**OBJECTIVE**
Which lines in the data below contain the string "Viewport"? Report each such line in full, and treat uppercase and lowercase as different.

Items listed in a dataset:
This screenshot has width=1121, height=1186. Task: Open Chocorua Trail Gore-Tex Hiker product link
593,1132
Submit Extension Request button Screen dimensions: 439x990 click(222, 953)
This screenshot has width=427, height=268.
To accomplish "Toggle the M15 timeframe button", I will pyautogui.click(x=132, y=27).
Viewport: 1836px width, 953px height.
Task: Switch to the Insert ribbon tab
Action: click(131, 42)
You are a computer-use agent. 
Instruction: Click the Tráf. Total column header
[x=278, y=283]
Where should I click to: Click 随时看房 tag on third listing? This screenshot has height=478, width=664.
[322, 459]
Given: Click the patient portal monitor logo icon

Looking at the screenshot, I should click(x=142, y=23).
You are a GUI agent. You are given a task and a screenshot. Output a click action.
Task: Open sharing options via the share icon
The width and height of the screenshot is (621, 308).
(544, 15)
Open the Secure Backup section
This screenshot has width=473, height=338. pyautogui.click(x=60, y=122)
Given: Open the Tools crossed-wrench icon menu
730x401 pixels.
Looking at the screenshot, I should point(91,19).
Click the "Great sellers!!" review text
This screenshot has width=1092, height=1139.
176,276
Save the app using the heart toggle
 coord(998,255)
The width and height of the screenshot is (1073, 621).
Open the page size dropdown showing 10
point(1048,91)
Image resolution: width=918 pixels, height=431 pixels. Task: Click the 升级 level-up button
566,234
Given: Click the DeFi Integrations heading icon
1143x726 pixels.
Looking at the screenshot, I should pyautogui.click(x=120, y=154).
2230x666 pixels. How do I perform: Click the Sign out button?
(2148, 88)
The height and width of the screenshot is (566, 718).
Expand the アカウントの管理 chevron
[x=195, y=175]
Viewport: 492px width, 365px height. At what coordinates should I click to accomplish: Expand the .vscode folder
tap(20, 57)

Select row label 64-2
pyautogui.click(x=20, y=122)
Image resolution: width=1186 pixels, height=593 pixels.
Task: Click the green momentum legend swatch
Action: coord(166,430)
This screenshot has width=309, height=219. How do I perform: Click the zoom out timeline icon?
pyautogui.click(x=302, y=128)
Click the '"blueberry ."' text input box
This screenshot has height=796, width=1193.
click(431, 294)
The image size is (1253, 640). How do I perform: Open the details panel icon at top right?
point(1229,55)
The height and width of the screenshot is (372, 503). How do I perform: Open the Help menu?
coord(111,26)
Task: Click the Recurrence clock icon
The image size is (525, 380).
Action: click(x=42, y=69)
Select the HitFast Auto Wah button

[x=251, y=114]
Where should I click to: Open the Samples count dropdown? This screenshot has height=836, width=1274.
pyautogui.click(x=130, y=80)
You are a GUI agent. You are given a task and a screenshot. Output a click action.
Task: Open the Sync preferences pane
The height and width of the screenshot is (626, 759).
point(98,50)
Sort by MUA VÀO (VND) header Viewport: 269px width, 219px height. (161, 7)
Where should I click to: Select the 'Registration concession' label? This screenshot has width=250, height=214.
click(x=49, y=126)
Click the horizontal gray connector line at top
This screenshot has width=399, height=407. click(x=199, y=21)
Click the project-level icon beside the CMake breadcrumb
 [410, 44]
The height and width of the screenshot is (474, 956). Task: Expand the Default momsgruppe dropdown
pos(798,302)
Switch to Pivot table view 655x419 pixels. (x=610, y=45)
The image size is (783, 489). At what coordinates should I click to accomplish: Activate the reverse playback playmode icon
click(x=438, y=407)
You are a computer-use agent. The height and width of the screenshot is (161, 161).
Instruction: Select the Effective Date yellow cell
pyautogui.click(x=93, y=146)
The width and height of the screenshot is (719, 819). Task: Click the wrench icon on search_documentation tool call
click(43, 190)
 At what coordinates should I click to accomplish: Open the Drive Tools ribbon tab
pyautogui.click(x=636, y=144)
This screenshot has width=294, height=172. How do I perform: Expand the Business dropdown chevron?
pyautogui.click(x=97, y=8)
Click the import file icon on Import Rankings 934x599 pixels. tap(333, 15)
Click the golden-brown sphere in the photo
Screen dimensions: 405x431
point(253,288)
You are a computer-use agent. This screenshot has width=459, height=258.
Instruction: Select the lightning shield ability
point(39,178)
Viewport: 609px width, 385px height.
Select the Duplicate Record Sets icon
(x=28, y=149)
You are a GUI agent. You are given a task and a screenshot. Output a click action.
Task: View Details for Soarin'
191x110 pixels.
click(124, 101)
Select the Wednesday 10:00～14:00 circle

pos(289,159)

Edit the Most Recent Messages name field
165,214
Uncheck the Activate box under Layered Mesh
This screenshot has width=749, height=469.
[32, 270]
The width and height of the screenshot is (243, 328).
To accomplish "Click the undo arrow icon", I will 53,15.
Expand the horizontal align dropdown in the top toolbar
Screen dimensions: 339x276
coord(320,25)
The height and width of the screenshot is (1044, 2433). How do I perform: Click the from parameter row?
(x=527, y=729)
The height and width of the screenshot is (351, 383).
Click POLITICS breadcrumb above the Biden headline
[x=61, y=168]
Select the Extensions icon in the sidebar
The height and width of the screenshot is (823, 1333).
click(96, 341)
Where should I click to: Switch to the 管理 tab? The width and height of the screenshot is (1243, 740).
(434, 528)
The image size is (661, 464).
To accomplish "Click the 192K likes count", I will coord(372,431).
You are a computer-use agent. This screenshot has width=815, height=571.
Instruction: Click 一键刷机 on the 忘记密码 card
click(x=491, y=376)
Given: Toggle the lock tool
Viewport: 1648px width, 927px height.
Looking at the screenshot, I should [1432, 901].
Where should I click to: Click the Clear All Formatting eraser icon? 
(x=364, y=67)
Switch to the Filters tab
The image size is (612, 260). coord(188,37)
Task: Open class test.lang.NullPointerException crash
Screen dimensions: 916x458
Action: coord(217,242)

**FULL RESPONSE**
Viewport: 1836px width, 953px height.
Viewport: 492px width, 365px height. At what coordinates should I click to accomplish: Expand the .vscode folder
Sort by MUA VÀO (VND) header Viewport: 269px width, 219px height. (161, 7)
Viewport: 609px width, 385px height.
Viewport: 1648px width, 927px height.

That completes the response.